In the past, Lorgat and BCCI had ended up being on different sides with their views on DRS, implementation of the World Anti-Doping Agency (WADA) policies, the number of teams during the 2011 World Cup that India co-hosted and the introduction of Test championship. Additionally, Lorgat’s appointment as the CEO of CSA has ruffled many feathers in BCCI. As much as it displeases BCCI, it, by no means justifies BCCI’s stand of trimming and threatening to cancel the tour completely. In fact, it is as anarchic as BCCI’s way of indulging in what other cricket boards do around the world.

If that was not enough, to showcase how BCCI swear by ‘my way or highway’ policy, the West Indies Cricket Board (WICB) are in talks to tour India for two Tests and three ODIs. It has put the SA tour in limbo unless CSA do what BCCI demands. And if India decide to go to South Africa following the West Indies series, then the SA tour will need further restructuring with its schedule.
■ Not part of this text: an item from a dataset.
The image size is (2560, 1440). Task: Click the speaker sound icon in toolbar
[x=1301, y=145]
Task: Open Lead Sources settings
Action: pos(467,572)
According to the earlier schedule India was to play its first game in South Africa on 18th November. But keeping in mind the WI series itinerary, India cannot start their SA campaign before November 30.

The number of Tests in a proposed bi-lateral series against West Indies (two Tests) is insignificant in number. But this out of nowhere series has also tweaked the original ICC’s Future Tours Programs – FTP schedule as well. This squeeze of two match Test series along with ODIs is to celebrate Sachin Tendulkar’s 200th Test at home. And with no home series for India in the near future, the series gives the fans a chance to watch their favourite Indian cricketers play in India. 

Alongside fans, a home series is vital for sponsors too. These two, in combination with players and administrators support cricket. Thus, their wish/demand to see their favourite cricketers cannot be ignored. But as valid that argument may be, it must not alter the South Africa tour which was decided a long back according to ICC’s FTP. Additionally, by rushing in with this series to give Tendulkar his 200th Test (a sure shot money spinner for administrators), BCCI are doing the old adage of ‘the game is bigger than an individual’ a great disservice.

Whether the WI series goes ahead or not, it shows the lack of planning on the BCCI’s part. The scheduling of a series is not done without the convenience of the teams involved in it. But the hurry to conduct one just for the sake of it, defies sensibility. On the other hand, if the tour of South Africa goes ahead with a reworked schedule, it would be a sign of how BCCI continue to get their own way no matter what. Perhaps, the emperors, irrespective of fields behave in a way they want; no matter what others feel.